简短任务 1
请把记录中从开头到含有“Y] center coordinate.”的那一行（首尾两行都算在内）重新写出，将其中的“free agency”全部换成“free-agent signing”，其余保持不变。只写这一段，图片不要写出。

摘录原文
Nutch学习记录：Index

#Nutch学习记录：Index

索引这部分的操作相对比较简单，应用Lucene提供的接口实现索引的功能。在进行了网页数据库和链接数据库的更新之后，crawl程序跳出循环，进行爬行阶段的最后一项工作——索引。索引这一过程在crawl的入口是：

1	indexer.index(indexes, crawlDb, linkDb, Arrays.asList(HadoopFSUtil.getPaths(fstats)));

该方法位于org.apache.nutch.indexer中，功能是配置并启动索引阶段的MapReduce任务。该方法调用initMRJob方法对MapReduce任务进行配置，配置的内容为：输入路径（每轮爬行中保存的爬行和解析目录，链接数据库目录），Mapper和Reducer所在的类（IndexerMapReduce），输出格式（IndexerOutputFormat），输出键值对的类型（<Text, NutchWritable>）。
在initMRJob中还对写入索引的域进行了配置，之后启动MapReduce任务。

所给材料
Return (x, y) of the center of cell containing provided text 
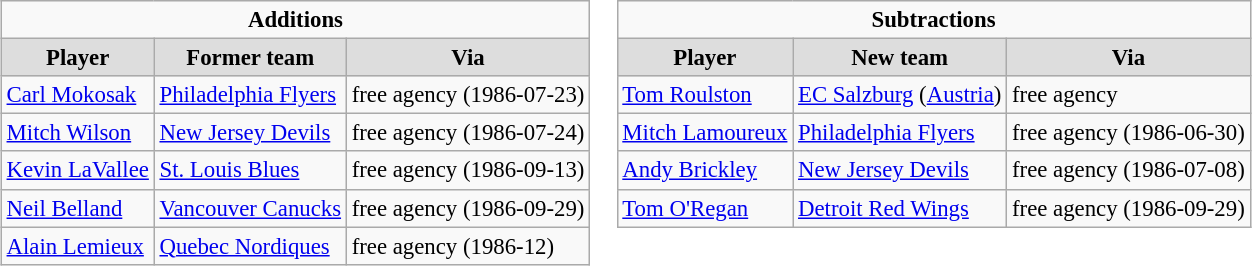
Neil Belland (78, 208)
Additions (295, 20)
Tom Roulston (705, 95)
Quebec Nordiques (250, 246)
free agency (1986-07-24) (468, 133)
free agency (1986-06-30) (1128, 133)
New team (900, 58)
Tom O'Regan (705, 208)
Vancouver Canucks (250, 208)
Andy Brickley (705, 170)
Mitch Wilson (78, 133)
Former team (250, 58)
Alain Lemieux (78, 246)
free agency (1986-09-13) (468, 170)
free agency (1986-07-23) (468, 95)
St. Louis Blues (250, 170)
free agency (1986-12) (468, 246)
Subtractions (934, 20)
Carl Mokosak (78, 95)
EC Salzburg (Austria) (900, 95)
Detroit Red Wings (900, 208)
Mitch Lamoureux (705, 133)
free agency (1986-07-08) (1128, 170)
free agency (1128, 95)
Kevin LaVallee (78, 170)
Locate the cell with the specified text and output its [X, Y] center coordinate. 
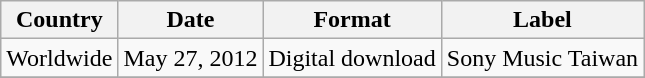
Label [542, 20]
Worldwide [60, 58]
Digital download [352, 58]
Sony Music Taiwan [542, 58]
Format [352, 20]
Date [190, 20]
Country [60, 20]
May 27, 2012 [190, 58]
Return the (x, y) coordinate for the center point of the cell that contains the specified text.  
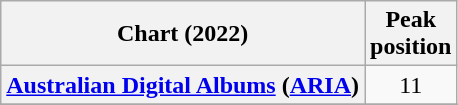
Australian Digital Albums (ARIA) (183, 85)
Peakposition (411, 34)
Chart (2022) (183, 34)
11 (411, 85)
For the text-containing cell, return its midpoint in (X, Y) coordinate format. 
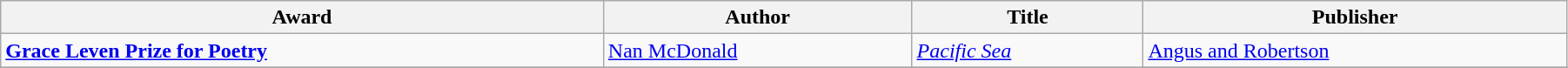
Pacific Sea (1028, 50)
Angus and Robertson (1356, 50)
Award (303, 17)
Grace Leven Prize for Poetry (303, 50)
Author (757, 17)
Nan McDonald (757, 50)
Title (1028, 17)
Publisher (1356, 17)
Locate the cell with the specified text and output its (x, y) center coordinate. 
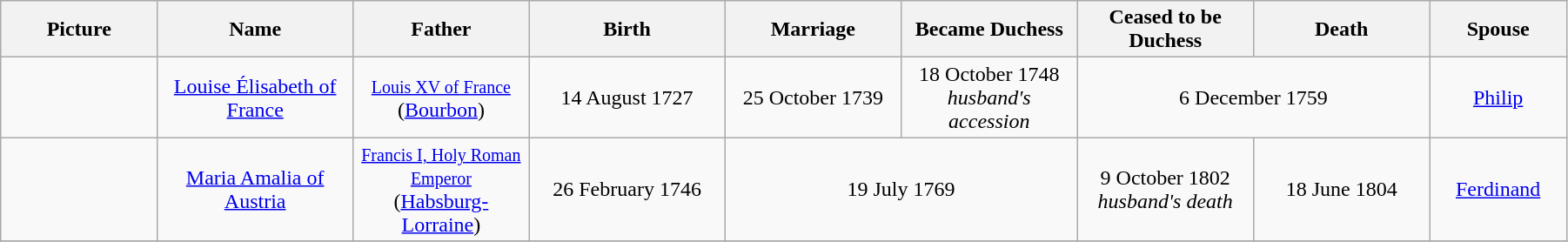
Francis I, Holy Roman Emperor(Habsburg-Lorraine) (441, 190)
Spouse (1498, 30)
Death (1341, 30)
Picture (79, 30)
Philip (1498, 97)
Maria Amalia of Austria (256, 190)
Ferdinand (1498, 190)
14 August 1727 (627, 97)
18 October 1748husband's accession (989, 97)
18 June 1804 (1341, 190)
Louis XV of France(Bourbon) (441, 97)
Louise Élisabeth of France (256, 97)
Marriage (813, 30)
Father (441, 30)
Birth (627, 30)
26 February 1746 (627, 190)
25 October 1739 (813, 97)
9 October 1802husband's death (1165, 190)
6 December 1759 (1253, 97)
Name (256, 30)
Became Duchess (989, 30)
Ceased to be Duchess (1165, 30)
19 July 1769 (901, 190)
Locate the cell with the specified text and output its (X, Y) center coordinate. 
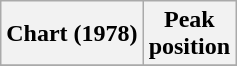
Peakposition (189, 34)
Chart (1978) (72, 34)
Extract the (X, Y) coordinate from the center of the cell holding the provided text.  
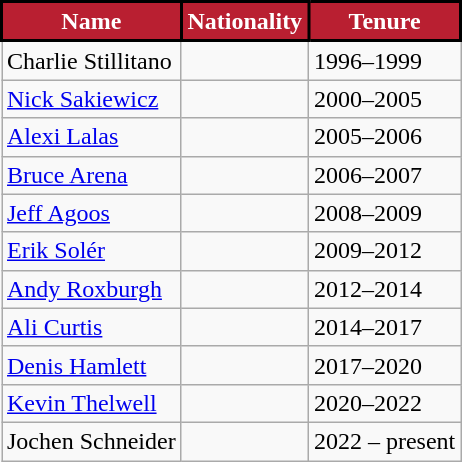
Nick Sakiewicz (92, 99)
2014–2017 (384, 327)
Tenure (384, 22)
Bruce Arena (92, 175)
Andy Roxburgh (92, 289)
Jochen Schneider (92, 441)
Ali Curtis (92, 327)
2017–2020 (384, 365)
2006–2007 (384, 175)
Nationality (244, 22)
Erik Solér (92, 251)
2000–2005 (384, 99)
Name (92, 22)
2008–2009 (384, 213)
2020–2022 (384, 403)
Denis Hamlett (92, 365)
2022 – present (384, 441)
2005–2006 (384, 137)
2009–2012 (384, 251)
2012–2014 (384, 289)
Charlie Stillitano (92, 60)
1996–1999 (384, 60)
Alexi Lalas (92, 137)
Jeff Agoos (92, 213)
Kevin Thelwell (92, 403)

简短任务 2
在关于Nutch索引的学习记录中，initMRJob为MapReduce任务配置的输出格式是什么？

最终结果 1
Return (x, y) of the center of cell containing provided text 
Neil Belland (78, 208)
Additions (295, 20)
Tom Roulston (705, 95)
Quebec Nordiques (250, 246)
free-agent signing (1986-07-24) (468, 133)
free-agent signing (1986-06-30) (1128, 133)
New team (900, 58)
Tom O'Regan (705, 208)
Vancouver Canucks (250, 208)
Andy Brickley (705, 170)
Mitch Wilson (78, 133)
Former team (250, 58)
Alain Lemieux (78, 246)
free-agent signing (1986-09-13) (468, 170)
free-agent signing (1986-07-23) (468, 95)
St. Louis Blues (250, 170)
free-agent signing (1986-12) (468, 246)
Subtractions (934, 20)
Carl Mokosak (78, 95)
EC Salzburg (Austria) (900, 95)
Detroit Red Wings (900, 208)
Mitch Lamoureux (705, 133)
free-agent signing (1986-07-08) (1128, 170)
free-agent signing (1128, 95)
Kevin LaVallee (78, 170)
Locate the cell with the specified text and output its [X, Y] center coordinate. 

最终结果 2
输出格式是IndexerOutputFormat。